◆ **TASK INSTRUCTIONS**: Reproduce the data starting with the line that contains "Given: Select the Edit tool icon" and going on through the end of the data, swapping "Edit tool" for "Crop tool" and keeping everything else unchanged. Leave the pictures out of your answer.

◆ **ENTRIES SHOWN**:
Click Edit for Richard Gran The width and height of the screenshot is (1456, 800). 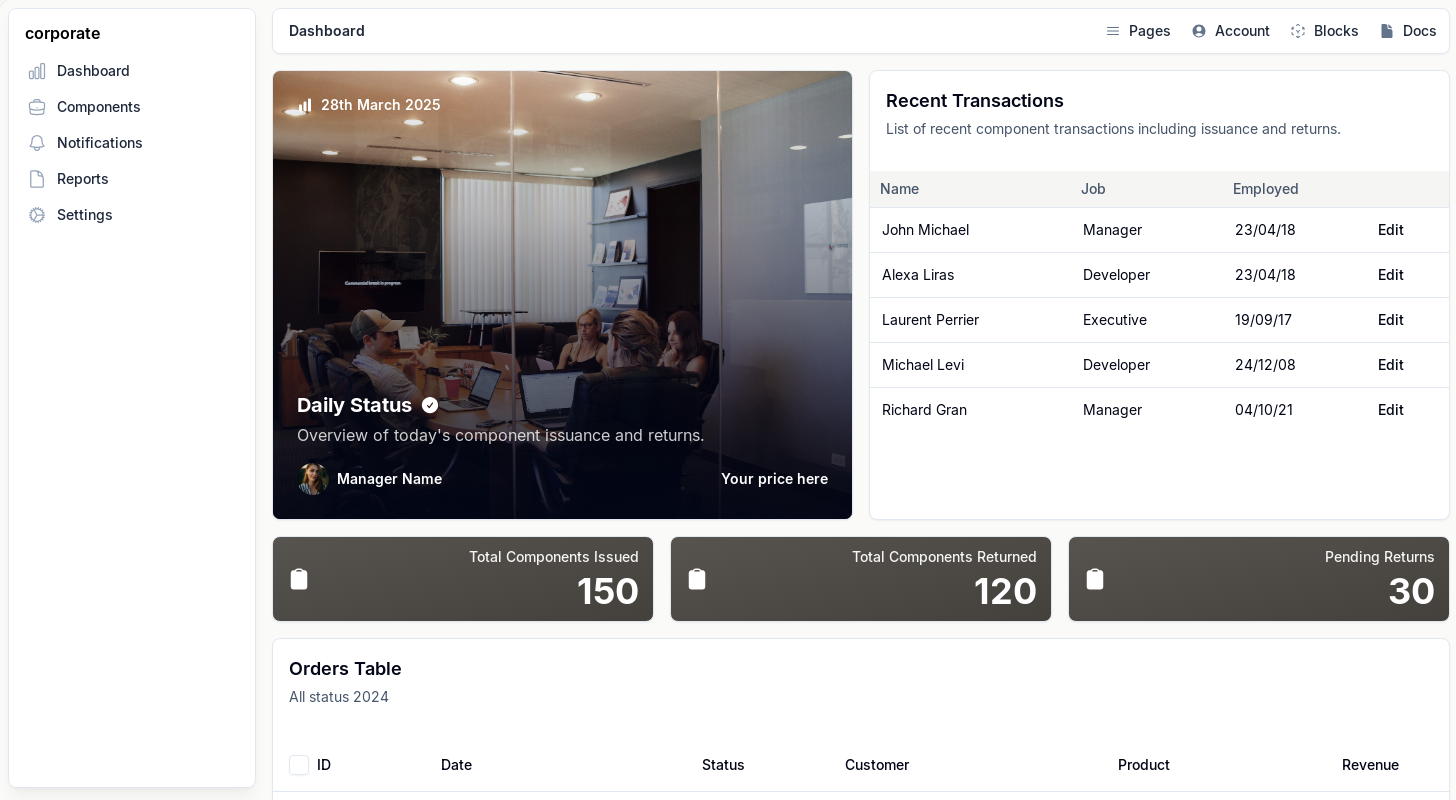tap(1390, 410)
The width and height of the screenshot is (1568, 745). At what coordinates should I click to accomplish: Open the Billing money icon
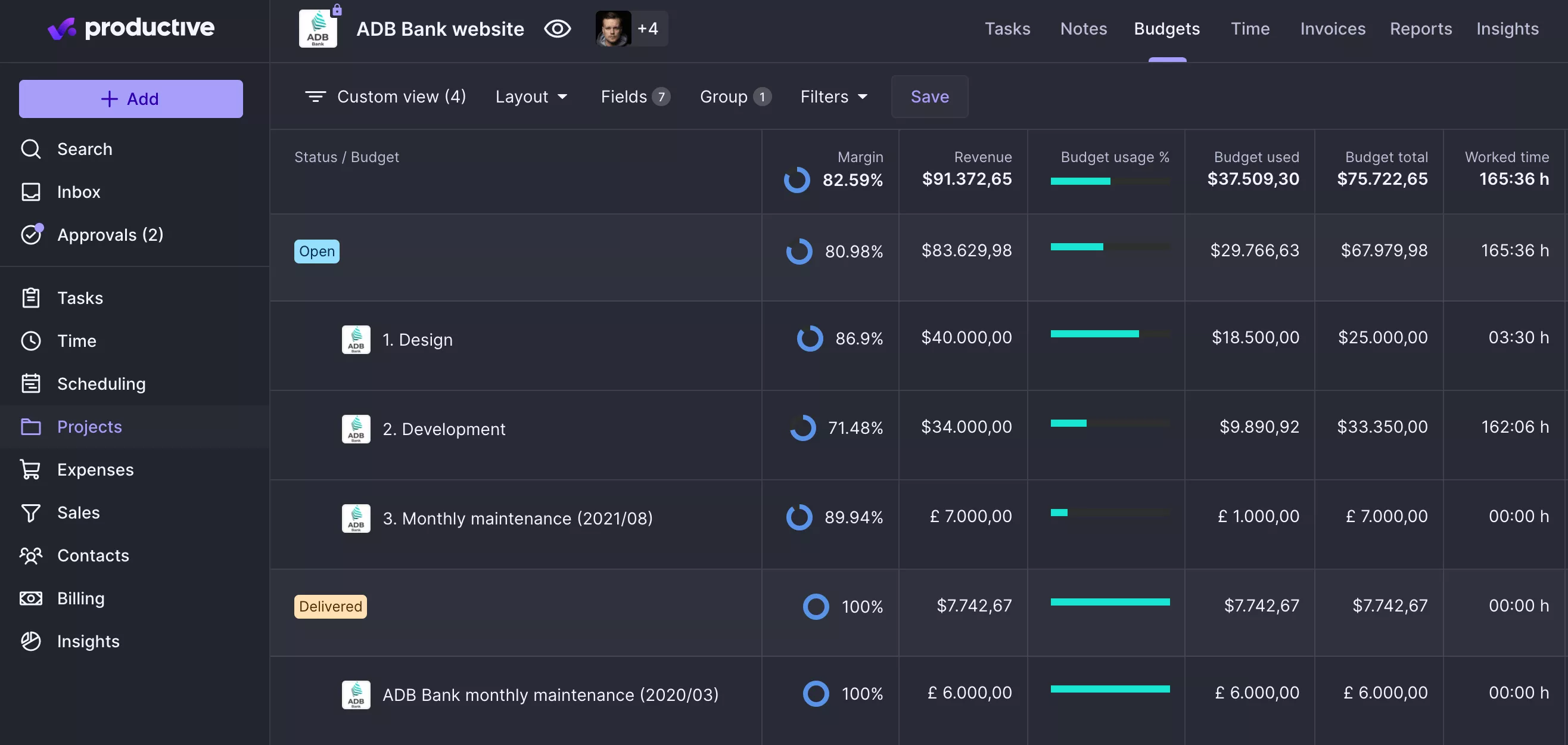(30, 598)
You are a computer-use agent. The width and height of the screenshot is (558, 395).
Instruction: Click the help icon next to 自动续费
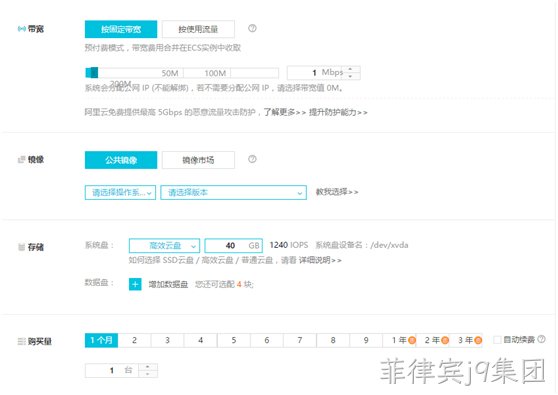pyautogui.click(x=541, y=339)
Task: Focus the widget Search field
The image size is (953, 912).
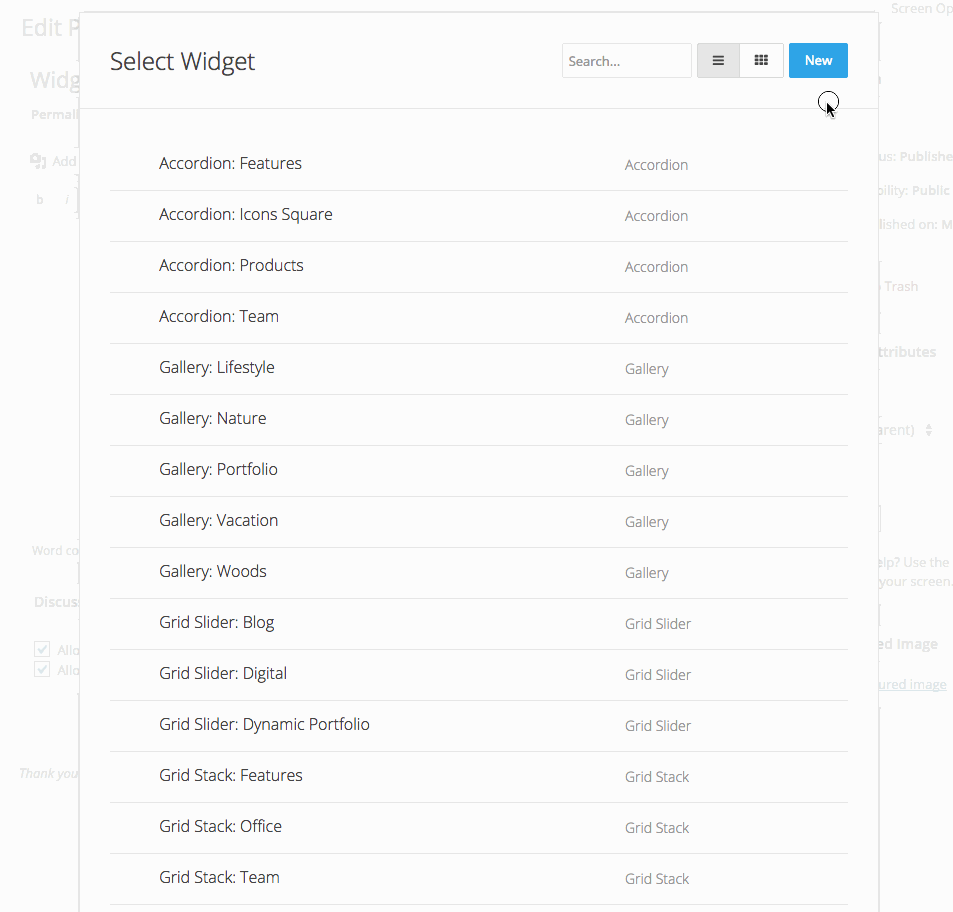Action: pos(626,61)
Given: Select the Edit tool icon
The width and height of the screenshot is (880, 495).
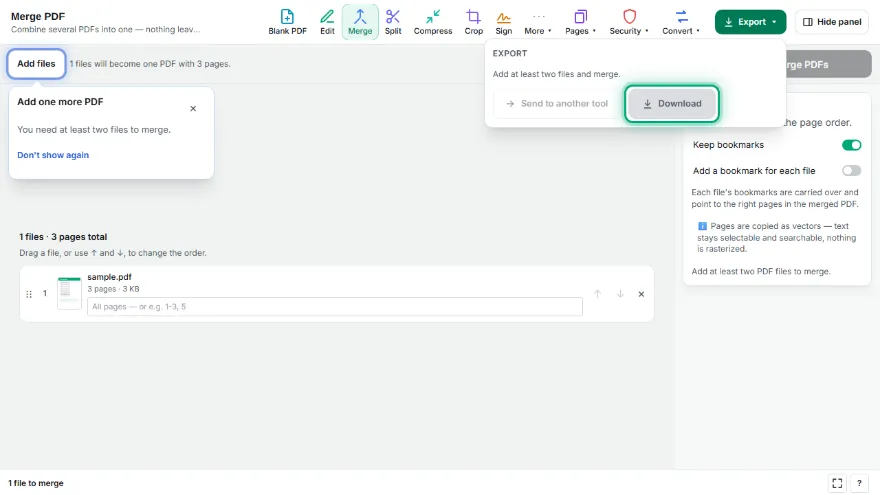Looking at the screenshot, I should (327, 16).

◆ **ANSWER IN FULL**:
Given: Select the Crop tool icon
The width and height of the screenshot is (880, 495).
Looking at the screenshot, I should (327, 16).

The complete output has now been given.